The University of Melbourne’s Dr Jane Dyson has significantly shaped worldwide understanding of India, and how children learn about it. She has been conducting ethnographic research in the Indian Himalayas for seventeen years, examining gender, education, work, and youth politics. As well as her book Working Childhoods Jane has also produced two award-winning research documentaries. Lifelines which from its enormous influence and success won the Economic and Social Research Council’s Overall Prize for International Impact in 2015 and Spirit released this year. Lifelines has been incorporated in the national school curricula of Wales, the US, Italy and Australia, and both films have shown at international film festivals around the world.

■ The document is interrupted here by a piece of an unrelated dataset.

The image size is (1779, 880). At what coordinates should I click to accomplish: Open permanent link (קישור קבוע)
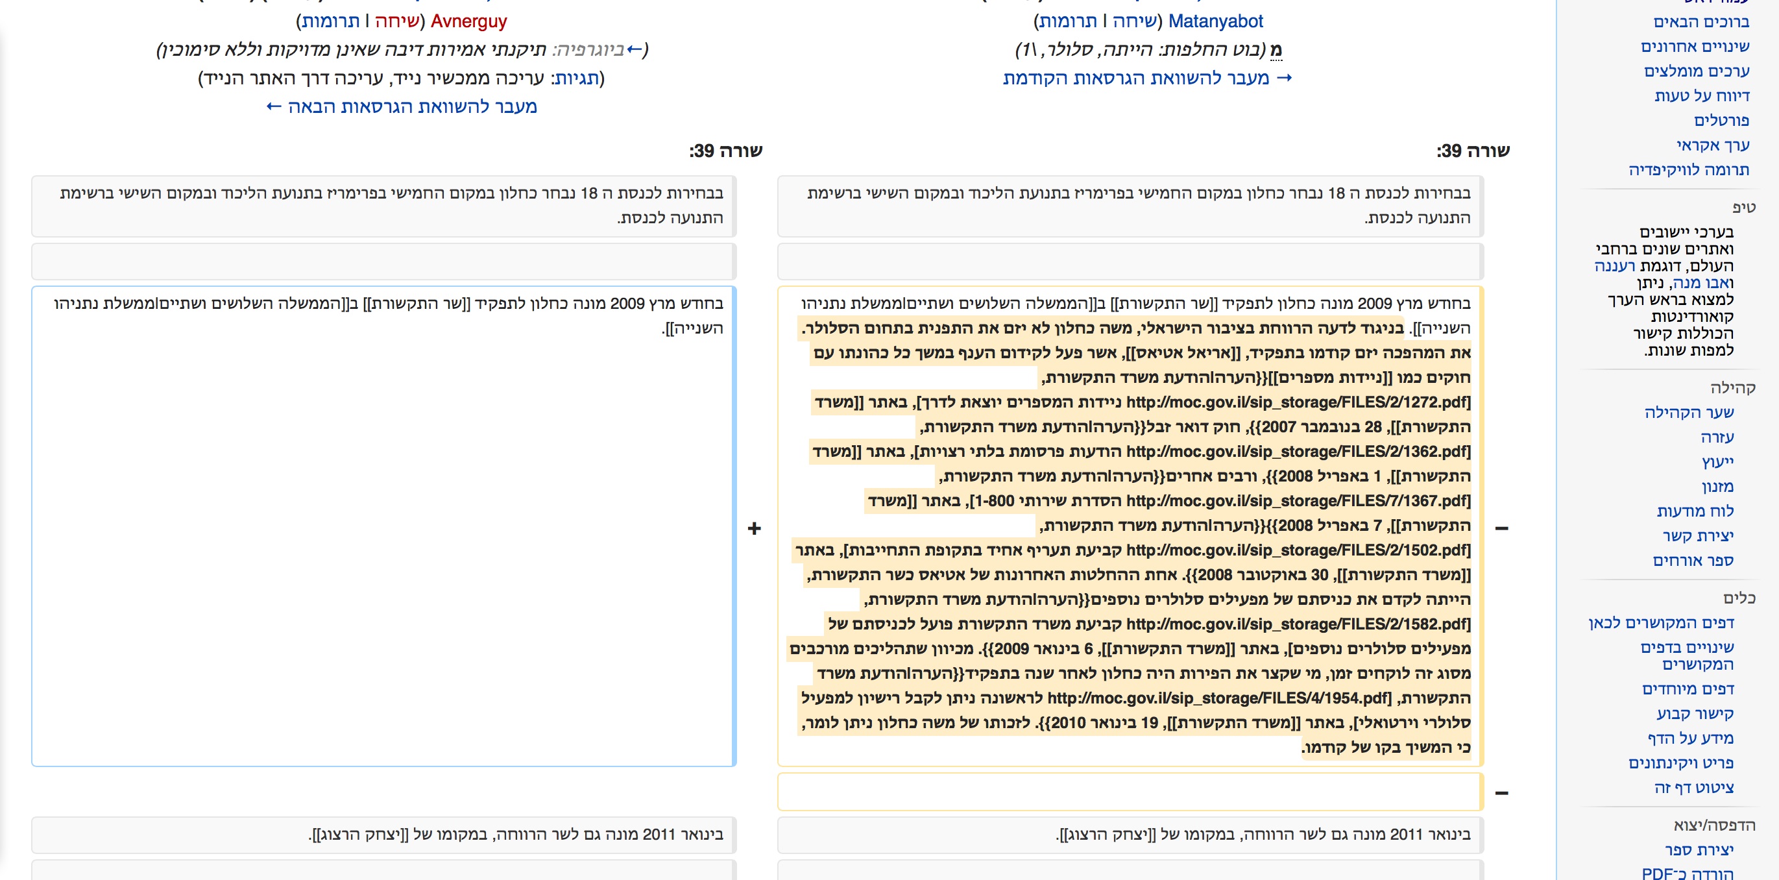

Working for stronger property rights

Dr Jyoti Rao Is a Property Lecturer at the University of Melbourne. During her training as an architect and urban planner, she became interested in people who had lost their land and property rights because of development. Her latest book, ‘Functionings of Land’ applies the economic theory of ‘capability’ to understanding their wellbeing. She is also designing a ‘resilient compensation mechanism’ for those affected by natural and man-made disasters in Australia, India, and Japan. Dr Rao is currently working on how households’ practice in the use, development and adjustment of Indian housing could be incorporated in the Indian government’s “Housing for All” program.

Dr Jyoti Rao
Dr Jyoti Rao
Devising the ‘perfect’ toilet

The current Indian government has poured hundreds of millions of dollars into a Clean India campaign that includes a vast toilet-building program. In 2017 the campaign said 85 million rural toilets had been built in the previous four years. In urban areas, construction was close to five million household toilets and 400,000 community toilets. Yet, goals that focus only on technology and diffusion are doomed to fail. The perfect toilet is not just the one that takes away bodily fluids, but also one that challenges inequitable social systems and cultural stigmas around human waste. In India, millions still defecate outdoors. There are many reasons why the ‘toilet’ is yet to be fully embraced – regional diversity, poverty, inadequate infrastructure and lack of access to water and sanitation facilities. Devising the perfect toilet requires imagination, political will and a social vision that can redress enduring inequalities and prejudices.